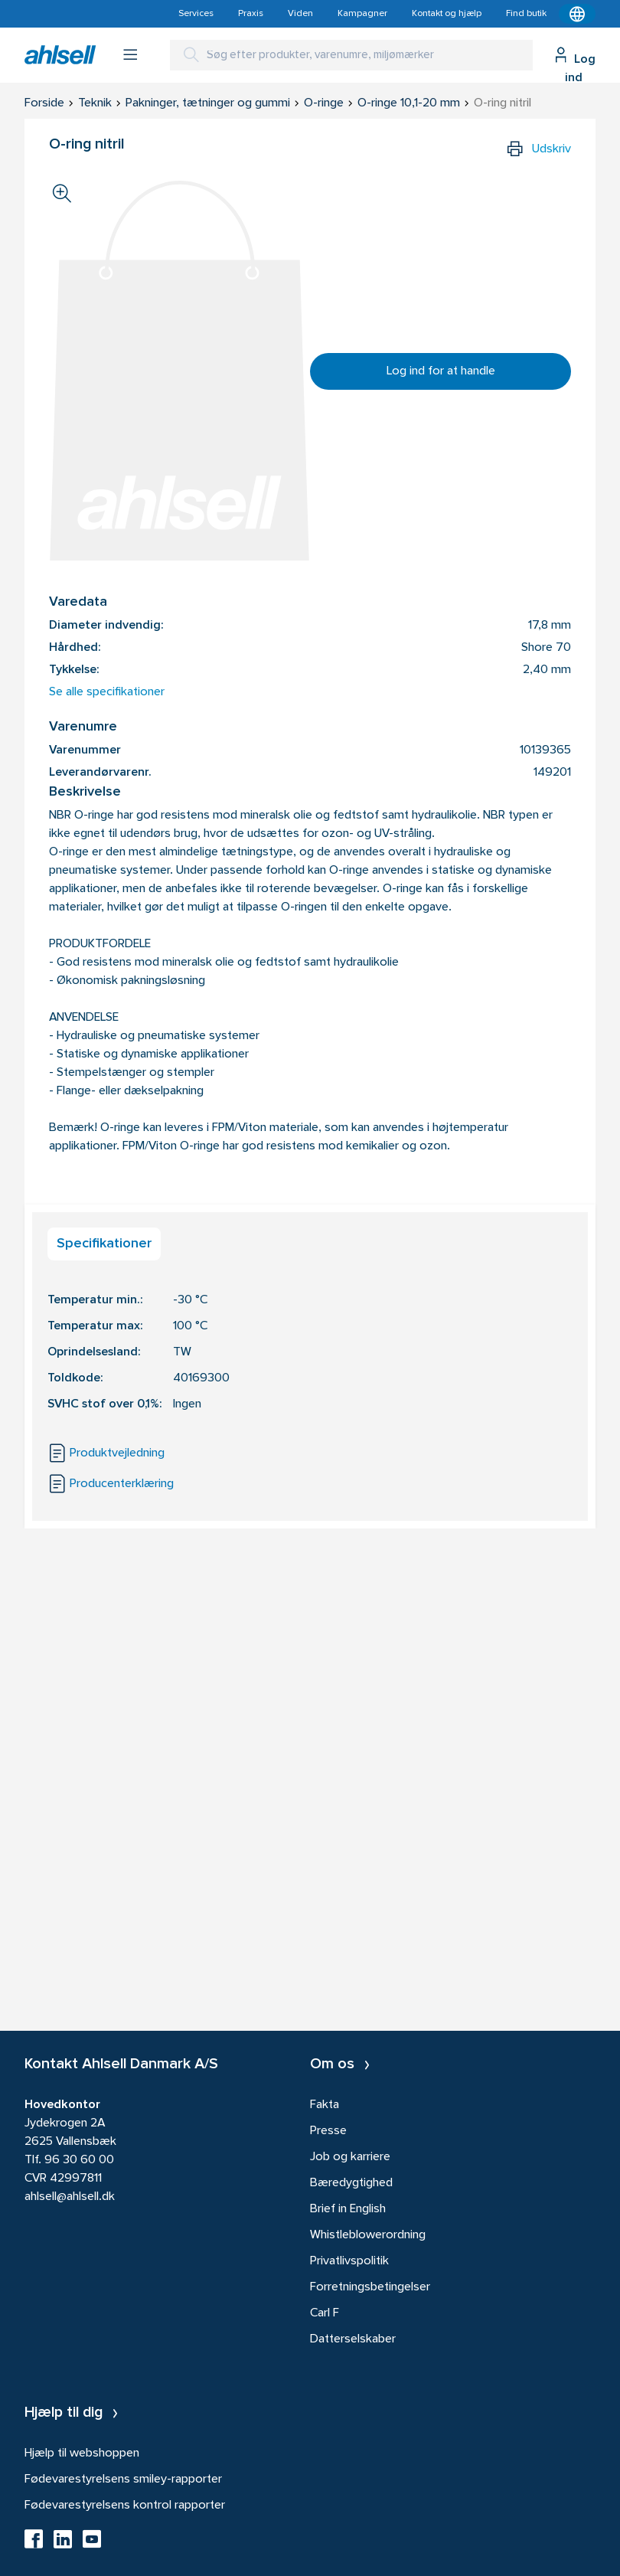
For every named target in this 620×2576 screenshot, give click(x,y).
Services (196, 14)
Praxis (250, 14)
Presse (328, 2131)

...

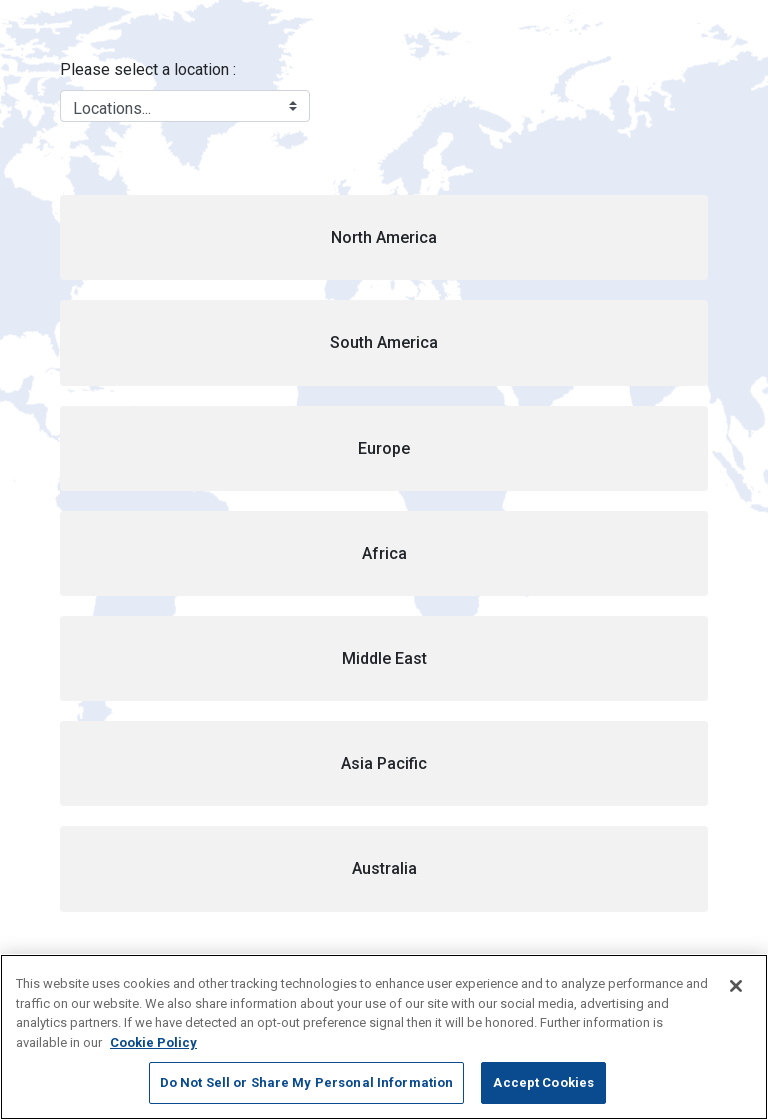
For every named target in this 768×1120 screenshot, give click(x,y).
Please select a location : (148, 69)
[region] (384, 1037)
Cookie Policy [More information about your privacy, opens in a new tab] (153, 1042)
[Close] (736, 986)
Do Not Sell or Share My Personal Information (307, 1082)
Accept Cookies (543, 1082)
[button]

...

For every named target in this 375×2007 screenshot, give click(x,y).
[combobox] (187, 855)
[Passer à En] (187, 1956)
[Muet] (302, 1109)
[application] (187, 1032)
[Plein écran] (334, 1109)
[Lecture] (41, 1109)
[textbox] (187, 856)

Given instruction: Rewrite the stretch of data from the line that contains "For every named target in this 620×2576" through the line that contains "Praxis (250, 14)", renaming "Services" to "Leistungen" and leaving everything else unchanged.

Answer:
For every named target in this 620×2576 screenshot, give click(x,y).
Leistungen (196, 14)
Praxis (250, 14)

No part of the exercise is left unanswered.